Agak ke timur, masih di Bandung juga, kita akan
menemukan sebuah komunitas yang menjadi episentrum underground metal di sana,
komunitas Ujung Berung. Dulunya di daerah ini sempat berdiri Studio Palapa yang
banyak berjasa membesarkan band-band underground cadas macam Jasad, Forgotten,
Sacrilegious, Sonic Torment, Morbus Corpse, Tympanic Membrane, Infamy, Burger
Kill dan sebagainya. Di sinilah kemudian pada awal 1995 terbit fanzine musik
pertama di Indonesia yang bernama Revograms Zine. Editornya Dinan, adalah
vokalis band Sonic Torment yang memiliki single unik berjudul “Golok
Berbicara”. Revograms Zine tercatat sempat tiga kali terbit dan kesemua materi
isinya membahas band-band metal/hardcore lokal maupun internasional.
Kemudian taklama kemudian fanzine indie seperti
Swirl, Tigabelas, Membakar Batas dan yang lainnya ikut meramaikan media indie.
Ripple dan Trolley muncul sebagai majalah yang membahas kecenderungan subkultur
Bandung dan jug lifestylenya. Trolley bangkrut tahun 2002, sementara Ripple
berubah dari pocket magazine ke format majalah standar. Sementara fanzine yang
umumnya fotokopian hingga kini masih terus eksis. Serunya di Bandung tak hanya
musik ekstrim yang maju tapi juga scene indie popnya. Sejak Pure Saturday
muncul, berbagai band indie pop atau alternatif, seperti Cherry Bombshell,
Sieve, Nasi Putih hingga yang terkini seperti The Milo, Mocca, Homogenic.
Begitu pula scene ska yang sebenarnya sudah ada jauh sebelum trend ska besar.
Band seperti Noin Bullet dan Agent Skins sudah lama mengusung genre musik ini.
Siapapun yang pernah menyaksikan konser rock
underground di Bandung pasti takkan melupakan GOR Saparua yang terkenal hingga
ke berbagai pelosok tanah air. Bagi band-band indie, venue ini laksana gedung
keramat yang penuh daya magis. Band luar Bandung manapun kalau belum di
`baptis’ di sini belum afdhal rasanya. Artefak subkultur bawah tanah Bandung
paling legendaris ini adalah saksi bisu digelarnya beberapa rock show fenomenal
seperti Hullabaloo, Bandung Berisik hingga Bandung Underground. Jumlah penonton
setiap acara-acara di atas tergolong spektakuler, antara 5000 – 7000 penonton!

» **Instruksi Kerja**:
1: Menurut teks tentang skena underground Bandung, kapan Revograms Zine terbit?
2: Lanjutkan teks tentang skena underground Bandung, dimulai tepat setelah kalimat terakhirnya.
Daftar sesudah teks tentang skena underground Bandung ini merupakan materi terpisah.

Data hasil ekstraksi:
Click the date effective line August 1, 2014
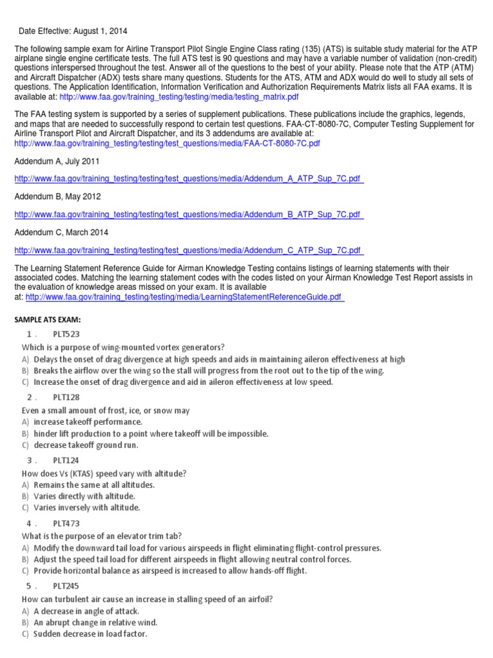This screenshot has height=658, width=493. coord(77,30)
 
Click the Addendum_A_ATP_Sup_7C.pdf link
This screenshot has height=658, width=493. coord(188,179)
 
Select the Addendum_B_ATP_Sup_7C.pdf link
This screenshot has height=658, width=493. coord(188,214)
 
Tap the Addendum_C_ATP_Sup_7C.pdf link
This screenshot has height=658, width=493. coord(188,250)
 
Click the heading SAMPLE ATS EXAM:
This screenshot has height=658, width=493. coord(48,319)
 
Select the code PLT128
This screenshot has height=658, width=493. coord(66,397)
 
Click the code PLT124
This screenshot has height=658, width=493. coord(66,460)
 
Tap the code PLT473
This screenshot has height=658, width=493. coord(66,523)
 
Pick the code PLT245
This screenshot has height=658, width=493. coord(66,586)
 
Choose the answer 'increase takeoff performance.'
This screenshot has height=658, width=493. coord(88,422)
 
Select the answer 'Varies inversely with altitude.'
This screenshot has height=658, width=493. coord(87,508)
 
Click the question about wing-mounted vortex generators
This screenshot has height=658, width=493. coord(123,347)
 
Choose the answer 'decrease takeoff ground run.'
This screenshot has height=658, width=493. coord(86,445)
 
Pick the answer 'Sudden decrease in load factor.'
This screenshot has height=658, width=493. coord(91,634)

» **Hasil Pengerjaan**:
1: Pada awal 1995.

2:
Tiket masuknya saja sampai diperjualbelikan dengan harga fantastis segala oleh
para calo. Mungkin ini merupakan rekor tersendiri yang belum terpecahkan hingga
saat ini di Indonesia untuk ukuran rock show underground.
Sempat dijuluki sebagai barometer rock underground
di Indonesia, Bandung memang merupakan kota yang menawarkan sejuta
gagasan-gagasan cerdas bagi kemajuan scene nasional. Booming distro yang
melanda seluruh Indonesia saat ini juga dipelopori oleh kota ini. Keberhasilan
menjual album indie hingga puluhan ribu keping yang dialami band Mocca juga
berawal dari kota ini. Bahkan Burger Kill, band hardcore Indonesia yang pertama
kali teken kontrak dengan major label, Sony Music Indonesia, juga dibesarkan di
kota ini. Belum lagi majalah Trolley (RIP) dan Ripple yang seakan menjadi
reinkarnasi Aktuil di jaman sekarang, tetap loyal memberikan porsi terbesar liputannya
bagi band-band indie lokal keren macam Koil, Kubik, Balcony, The Bahamas, Blind
To See, Rocket Rockers, The Milo, Teenage Death Star, Komunal hingga The
S.I.G.I.T. Coba cek webzine Bandung, Death Rock Star (www* deathrockstar*tk)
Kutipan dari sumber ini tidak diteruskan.